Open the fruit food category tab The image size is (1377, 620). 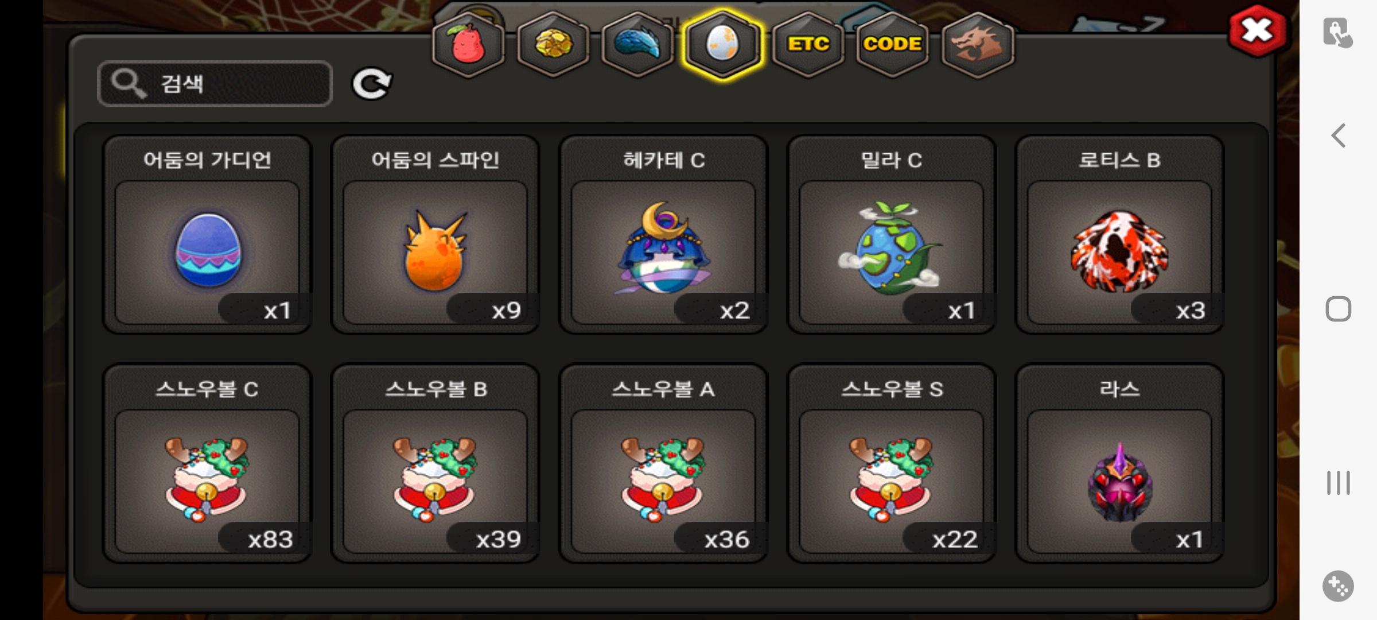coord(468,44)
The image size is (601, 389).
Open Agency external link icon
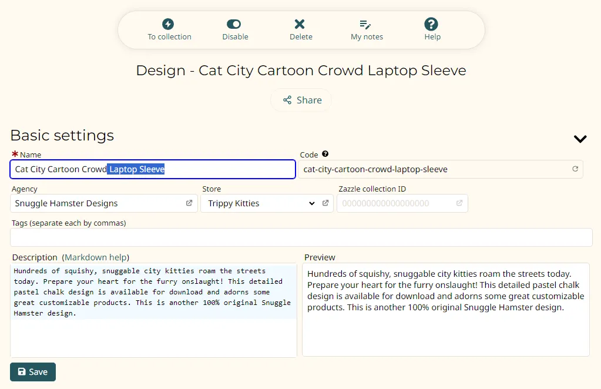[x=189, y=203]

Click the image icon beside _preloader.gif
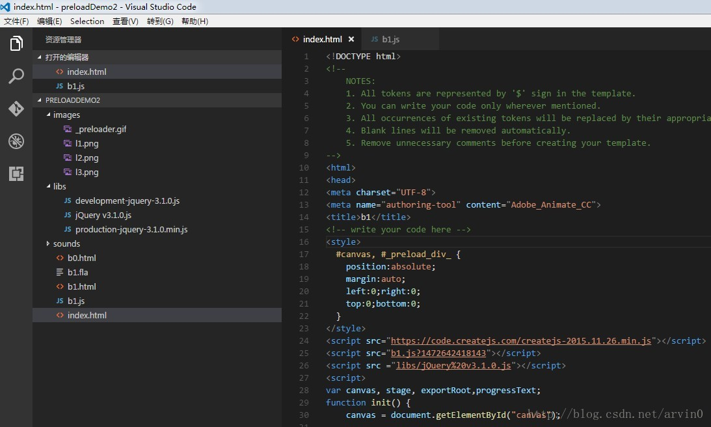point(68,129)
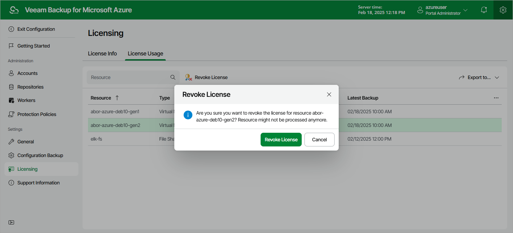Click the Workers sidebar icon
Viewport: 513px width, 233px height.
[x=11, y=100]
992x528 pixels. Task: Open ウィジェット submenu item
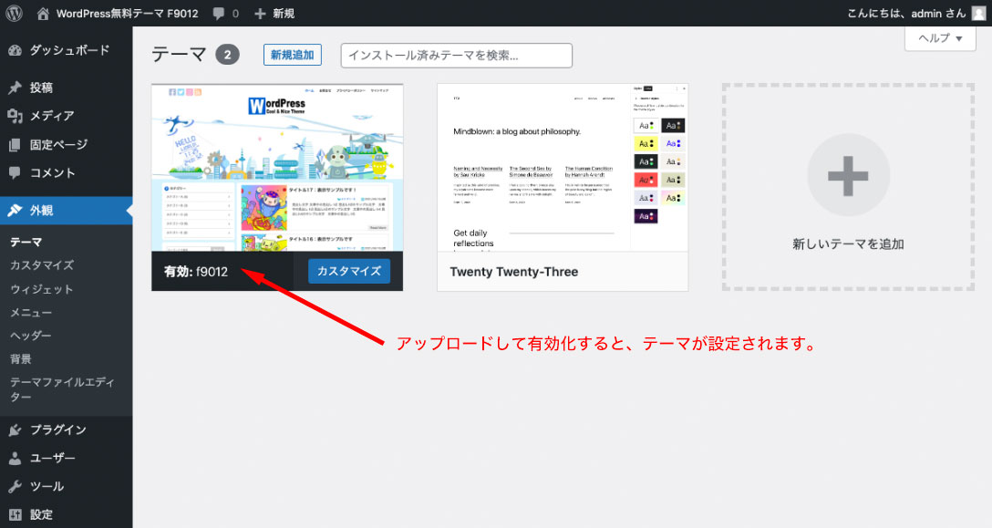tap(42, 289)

▶ TASK DESCRIPTION: Your answer must be an exact copy of the lines from the line with "The image size is (601, 389)." to the final line of the data, both ends included, and no pictures.

▶ WORKED SOLUTION:
The image size is (601, 389).
Open Agency external link icon
[x=189, y=203]

Click the image icon beside _preloader.gif
point(68,129)
Click the Workers sidebar icon
Viewport: 513px width, 233px height.
[x=11, y=100]
992x528 pixels. Task: Open ウィジェット submenu item
tap(42, 289)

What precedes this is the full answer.